Clark County historians dig into Black history

Research, publications explore lives of local African Americans

By Scott Hewitt, Columbian staff writer
Published: February 26, 2023, 6:04am
11 Photos
The 1949 meeting of the Washington State Conference of the NAACP was held in Vancouver.
The 1949 meeting of the Washington State Conference of the NAACP was held in Vancouver. (The Columbian files) Photo Gallery

When Melissa Williams finished her master’s degree thesis on African American housing in postwar Vancouver, her faculty adviser at Washington State University Vancouver congratulated her for breaking new ground. The story of Black housing here had never been seriously researched before Williams’ 2007 paper.

Since then, more scholars, classroom teachers, filmmakers and genealogy researchers have deepened the field of local Black history.

“The body of literature has grown so much,” Williams said.

Much of their research debunks the reassuring myth of Vancouver’s race-blindness and easy housing integration during and after World War II.

“Sadly, one thing we’ve learned is that Vancouver has not been very welcoming to African Americans,” historian Donna Sinclair said.

That’s clear from both Williams’ data crunching and from the groundbreaking book “First Families of Vancouver’s African American Community.” Published in 2012 by the Vancouver NAACP, the 240-page volume draws from interviews with 35 local families to create a nuanced portrait of historical Black Vancouver.
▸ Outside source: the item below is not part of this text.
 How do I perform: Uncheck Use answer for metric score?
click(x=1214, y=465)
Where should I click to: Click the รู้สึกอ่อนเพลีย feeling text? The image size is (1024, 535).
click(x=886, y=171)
Significantly, the interviewer and author of this first run at local Black history was Jane Elder Wulff, a white woman. Because of economic and educational disparities, there weren’t — and still aren’t — many professional-level Black historians in Clark County, Sinclair said. Wulff had the tools and training to do the job.

There may not be many local Black historians, but there’s lots of Black history yet to explore.

“Inclusive history is better history,” Sinclair said. “If you start asking questions about who’s missing from the story, you start to see a different narrative.”

The Clark County Historical Museum also seeks those missing pieces, said Katie Bush, public historian. The museum recently displayed a Black history timeline at Clark College (in collaboration with the local NAACP); an exhibit about 1960s urban renewal and downtown housing displacement at the Slocum House; and a digital exhibit about the multi-ethnic Fourth Plain community on its website.

The museum has amassed troves of local historical resources — from property records to newspaper archives to oral histories — awaiting curious researchers.

But much local Black history can still be found in the voices of living people, Bush said. “Nobody knows their own history better than the people who lived it.”

Melissa Williams

“Those Who Desire Very Much to Stay: African Americans and Housing in Vancouver, Washington, 1940 to 1960”

Moving to Vancouver at age 9 from Portland’s mostly Black Albina neighborhood was quite a culture shock for Melissa Williams. When she reached college, the biracial student started thinking about where she came from and how that fit into history, she said.

Completed in 2007, Williams’ master’s thesis in public history for Washington State University Vancouver delved into Black housing here during and after World War II.

“We know we had a draw of African American people and we know we lost them again,” said Williams, who still lives in Vancouver. “As war work sunsetted, folks were less able to secure jobs on the private market … and because of that, it was difficult to maintain housing as the city shifted from public war housing to private development.

“On paper there was no race-based housing, but people had experiences that counter that,” she said.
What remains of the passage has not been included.